Claude Dubois : Arrangements raisonnables
"Une année assez exceptionnelle." C’est le sobre bilan que Claude Dubois tire des réussites et changements coïncidant avec l’arrivée de la soixantaine.
Aminci, rajeuni, de bon matin Claude Dubois distribue savamment son temps entre la grosse troupe de journalistes venus dans la pénombre du Lion d’Or l’entendre parler de son prochain spectacle avec chorale et du très gros succès de son Duos Dubois qui a insolemment dominé les play-lists de l’été: "Je pariais sur 200 000 et on me prenait pour un fou! Vendre 250 000 disques en un été, dans un marché de voleurs de musique, c’est assez hallucinant!" dit-il d’emblée. Une réussite à propos de laquelle il a une théorie peu banale: "Je me suis aperçu que c’était une question de complicité! On a fait un recul politique gigantesque au Québec! Crisse, avec la montée de l’ADQ, on est redevenus des duplessistes! Face à ce désenchantement, beaucoup éprouvent une nécessité de reconnaissance nationale. Et ils l’ont un peu trouvée à travers ce disque qu’ils appuient. C’est de l’appartenance, ils se retrouvent là-dedans. Et ils le disent en refusant de me voler. C’est en tout cas le sens des témoignages que j’entends…"
Planifié depuis deux ans, et déjà présenté à Québec à guichets fermés en août dernier, le spectacle Dubois par Choeur, mettant en scène cinq musiciens et une chorale de 300 voix provenant de toutes les régions du Québec, a bénéficié du travail de reconstruction des classiques entrepris sur ses Duos: "Ils ont choisi les chansons, on impose des arrangements qu’on travaillait déjà pour les duos. On a copié les plus belles harmonies, les beaux moments. Ça permet de "dé-liturger" la chose… Je ne veux pas de grégorien dans mes chansons, estie! Et ça m’a fait hésiter au début. Maintenant le résultat est magnifique. Entendre une chanson "humaniste" comme Lettre à l’univers, rendue par 300 choristes, ca m’a secoué. C’est un véritable trip… et en même temps un rouleau compresseur… Je dis ça et j’ai rien à vendre, la famille de 250 choristes, ça remplit déjà la salle!" rigole-t-il.
Papa d’une petite fille depuis quelques jours, Dubois, ces temps-ci, s’en fait aussi avec sa propre existence qui va prendre "un "coup de jeune"". Une décision qui s’explique, selon les confidences de son complice Paul Dupont-Hébert par la difficile absence d’un fils né dans les années 70 qui a grandi de l’autre côté de la frontière, par l’envie de rattraper quelque chose à 60 ans.

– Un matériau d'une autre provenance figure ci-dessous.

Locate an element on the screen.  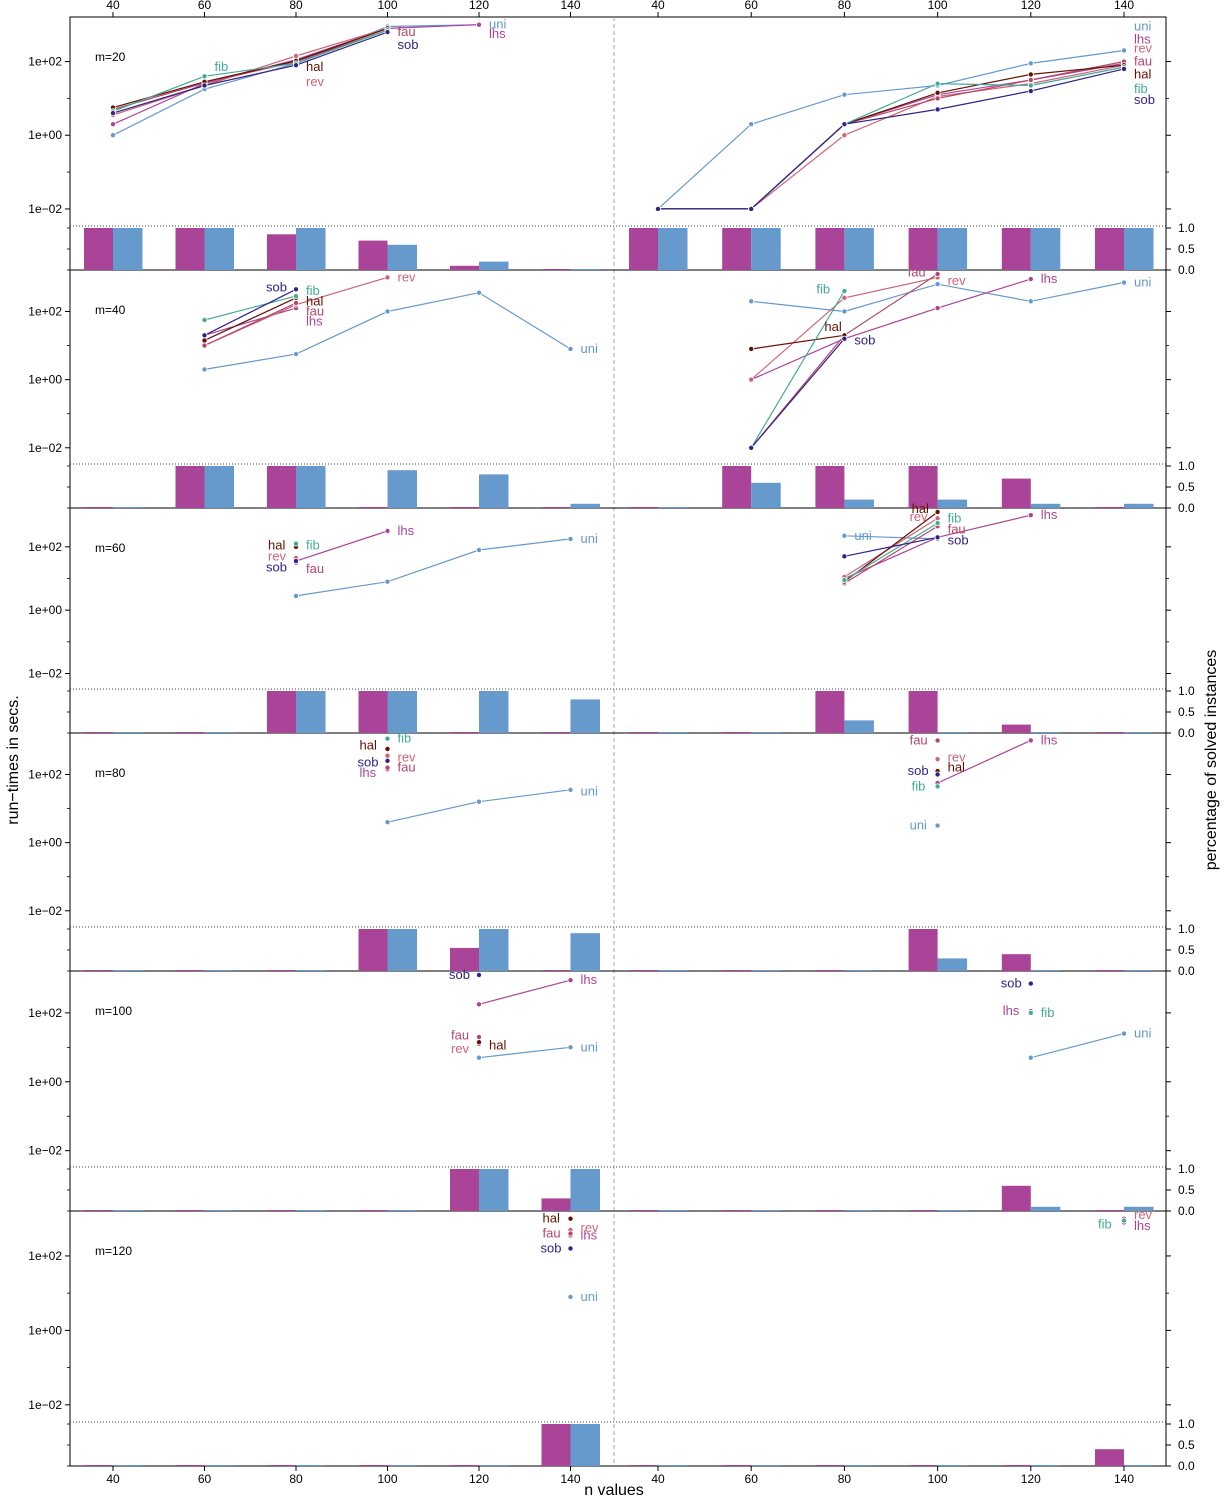
x-tick-label-bottom: 100 is located at coordinates (387, 1479).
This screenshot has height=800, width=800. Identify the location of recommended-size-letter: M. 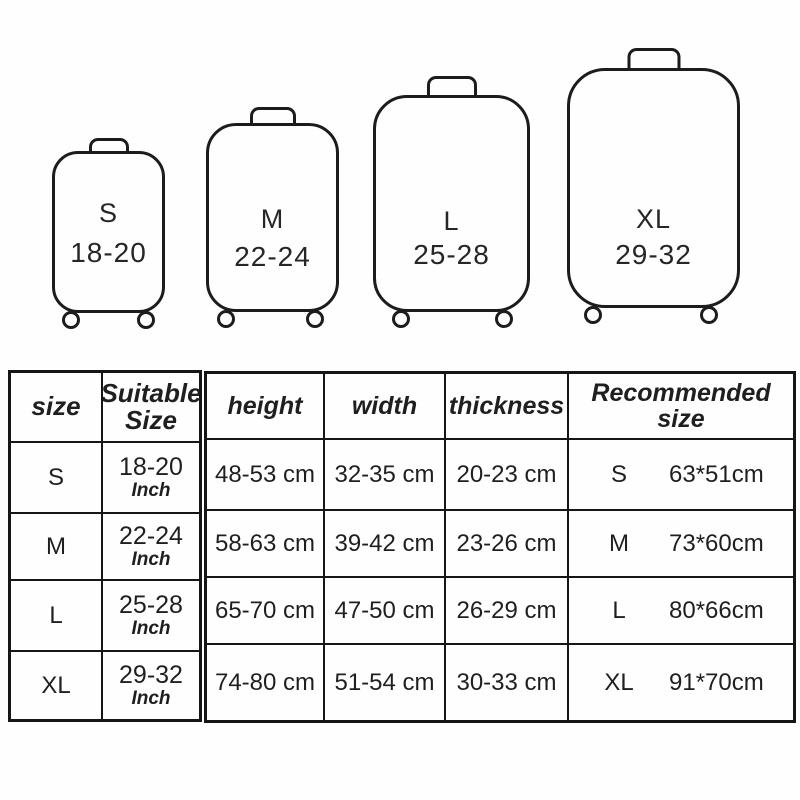
(619, 543).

Dubois voit venir la question de loin et glisse dessus: "Effectivement, ça peut changer la vie et transformer les priorités… Est-ce qu’il y a un âge pour se reproduire? C’est ça, la question. Je crois qu’il y a la force des choses. Est-ce qu’on doit un jour cesser de se reproduire? Encore faut-il le faire… Il y a beaucoup de gens jeunes qui n’y arrivent pas. Et il y a ceux qui ne veulent pas. Ceux qui se castrent délibérément en invoquant la laideur du monde. Ça les regarde… Moi, je crois que la liberté appartient encore à ceux qui la fabriquent."